From Louisa Catherine Johnson Adams to John Quincy Adams, 22 November 1814
St Petersburg Novbr. 22 1814
My Dearest Friend
I am charmed to find by your last letter that you pass your time so agreeably at Ghent: it would be almost a pity that the Congress should break up, as by all account you have derived so much benefit from your residence, <and> this Climate is so injurious, that the idea of your returning to sink again into the state of <into> inanity into which you had fallen, is so painful I could almost wish for any thing that could prolong your absence separations are painful but frequently beneficial the same insipid round makes time hang heavy on our hands and it has ever been my opinion that to make home really valuable we ought to frequent Society and fit ourselves to enjoy those hours which we must pass alone Mr. & Mrs. Goulbourne young are and as you say young married but I dare say when he has reached a period of 17 years he will find it very tedious to have his Wife tagging after him and perhaps we will be wise. even Cicero was unquestionably a very great Man threw off his old Wife upon a plea of temper after she had render’d him the greatest services to marry a young one with whom however he found it impossible to live It is very fine to talk about only being happy in the bosom of ones family. but I confess my ideas of happiness may be erronious but they extend to something beyond the pleasure of passing every evening one hour together the one party sleeping and the other sinking into absolute silence or gaping for want of something better to do—If this is happiness I want both taste and sense to enjoy it, and as I have always been accustomed to have others in my Family my anticipations are not the most pleasing as I am perfect aware how very few of the requisites I possess to make an agreeable companion and I have too often been made sensible of my incapacity not to feel it most keenly We cannot force ourselves to become what Nature never intended us to be and I am so unfortunate as to find it impossible ever to be otherwise than I am my melancholy disposition affects all who have the misfortune to be allied to me and it is only when they far removed that they find any real enjoyment.

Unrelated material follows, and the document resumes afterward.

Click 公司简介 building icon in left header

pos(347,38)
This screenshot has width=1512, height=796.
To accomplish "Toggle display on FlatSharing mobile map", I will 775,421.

Mrs. Smith wrote me a letter part of which I cannot understand, but I believe it is of no consequence I most sincerely wish I could find an opportunity to go home as I know very well that the impositions of every kind that I am obliged to submit to here will embitter my future life not that I pretend to be very responsible, being left as I am in a Strange Country the language of which I do not understand and without a single being in whom I can place the most trifling confidence I am so sick and weary of it I would willingly run all the risks attached to the Voyage in the present state of things than undergo it much longer and as the Affairs of America appear to be such as to make it inconvenient as it has already proved in this instance to have your family with you—
You will perhaps attribute all this to ill temper but that I am used <and> to, and I shall indulge myself by writing freely
Adieu God Bless you continue to amuse yourself and believe me whether good or ill humoured ever affectionately yours
L C A.
MHi: Adams Papers.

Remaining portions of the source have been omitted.